Attorney General of Florida — Opinion
January 30, 2002
RE: GOLF CARTS — MOTOR VEHICLES — MUNICIPALITIES — city may not impose more restrictive age or licensure requirements for operation of golf carts on public roads. s. 316.008, 316.212, and 322.04, Fla. Stat.
Municipal regulation of golf carts on roads
Robert A. Butterworth Attorney General
Mr. C. David Coffey Cedar Key City Attorney Haile Village Center 5346 Southwest 91st Terrace Gainesville, Florida 32608-7124
Dear Mr. Coffey:
You ask substantially the following questions:
1. May the City of Cedar Key impose a minimum age requirement for the operation of a golf cart more restrictive than that allowed by section 316.212, Florida Statutes?
2. May the city require the operator of a golf cart to have a valid Florida driver’s license?
While the City of Cedar Key may restrict the operation of golf carts on city streets where such operation is found to be incompatible with the normal and safe movement of traffic, the city may not impose more restrictive age requirements upon operators of golf carts than that allowed by state law, nor may the city require a golf cart operator to have a valid Florida driver’s license.
You state that historically the City of Cedar Key has allowed the operation of golf carts on city streets, imposing certain age and other restrictions on the drivers. In light of state statutes addressing the operation of golf carts on city streets, however, the authority of the city to impose more restrictive regulations on golf cart operators has been raised. Due to the interrelated nature of your questions, they will be answered together.
Chapter 316, Florida Statutes, the Florida Uniform Traffic Control Law, was enacted to “make uniform traffic laws to apply throughout the state and its several counties and uniform traffic ordinances to apply in all municipalities.” The purpose of the act was to eliminate the “hodgepodge of ordinances which vary as to language and penalty,” resulting in an inconvenience and hazard to travelers.
The provisions of Chapter 316, Florida Statutes, are “applicable and uniform throughout this state and in all political subdivisions and municipalities therein, and no local authority shall enact or enforce any ordinance on a matter covered by this chapter unless expressly authorized.” (e.s.) This office has previously stated that Chapter 316, Florida Statutes, operates to prohibit any local legislation on traffic control or the enforcement thereof under the police power of a municipality, except as may be expressly authorized by the Uniform Traffic Control Law.

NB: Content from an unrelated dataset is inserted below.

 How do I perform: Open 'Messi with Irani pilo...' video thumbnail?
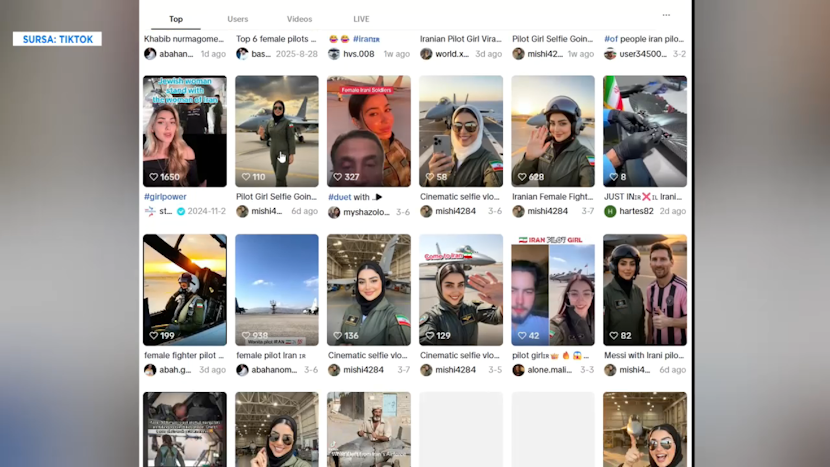[x=645, y=290]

Section 316.006(2)(a), Florida Statutes, provides:
“Chartered municipalities shall have original jurisdiction over all streets and highways located within their boundaries, except state roads, and may place and maintain such traffic control devices which conform to the manual and specifications of the Department of Transportation upon all streets and highways under their original jurisdiction as they shall deem necessary to indicate and to carry out the provisions of this chapter or to regulate, warn, or guide traffic.”
In enacting Chapter 316, Florida Statutes, the Legislature also recognized that there are conditions that require municipalities to pass certain traffic ordinances regulating municipal traffic that are not required to regulate the movement of traffic outside of municipalities. Section 316.008, Florida Statutes, expressly recognizes areas in which local authorities may exercise control with respect to the streets and highways under their jurisdiction and within the reasonable exercise of the police power. Among those areas enumerated is the power to restrict the use of streets and to prohibit or regulate the use of heavily traveled streets by any class or kind of traffic found to be incompatible with the normal and safe movement of traffic.
While municipalities have home rule powers to act upon any matter for municipal purposes, municipal ordinances are inferior to laws of the state and must not conflict with any controlling provision of a statute. As the Florida Supreme Court stated in Rinzler v. Carson, “[a] municipality cannot forbid what the legislature has expressly licensed, authorized or required, nor may it authorize what the legislature has expressly forbidden.” Section 316.212, Florida Statutes, generally prohibits the operation of golf carts upon public streets or roads, except upon those designated by a county or city for use by golf carts. The county or city, however, is responsible for making the determination that golf carts may safely travel on or cross the public street or road, after considering the speed, volume, and character of the motor vehicle traffic using the street or road. Moreover, any person operating a golf cart in accordance with section 316.212, Florida Statutes, is exempt from the requirement of a driver’s license. The Legislature, however, has prohibited the operation of a golf cart on public roads or streets by any person under the age of fourteen.
Where the Legislature prescribes the manner in which something is to be done, it acts as a prohibition against its being done in any other way. In this instance, the Legislature has specified who may operate a golf cart on the public roads and streets of this state. Thus, a municipality may not prohibit the operation of a golf cart by a person who falls within those classifications of individuals who the state allows to operate golf carts.
Accordingly, while the City of Cedar Key may restrict the operation of golf carts on city streets where such operation is determined to be incompatible with the normal and safe movement of traffic, the city may not impose a more restrictive age requirement for the operation of a golf cart than that which is allowed by section 316.212, Florida Statutes, nor may the operator be required to have a valid Florida driver’s license.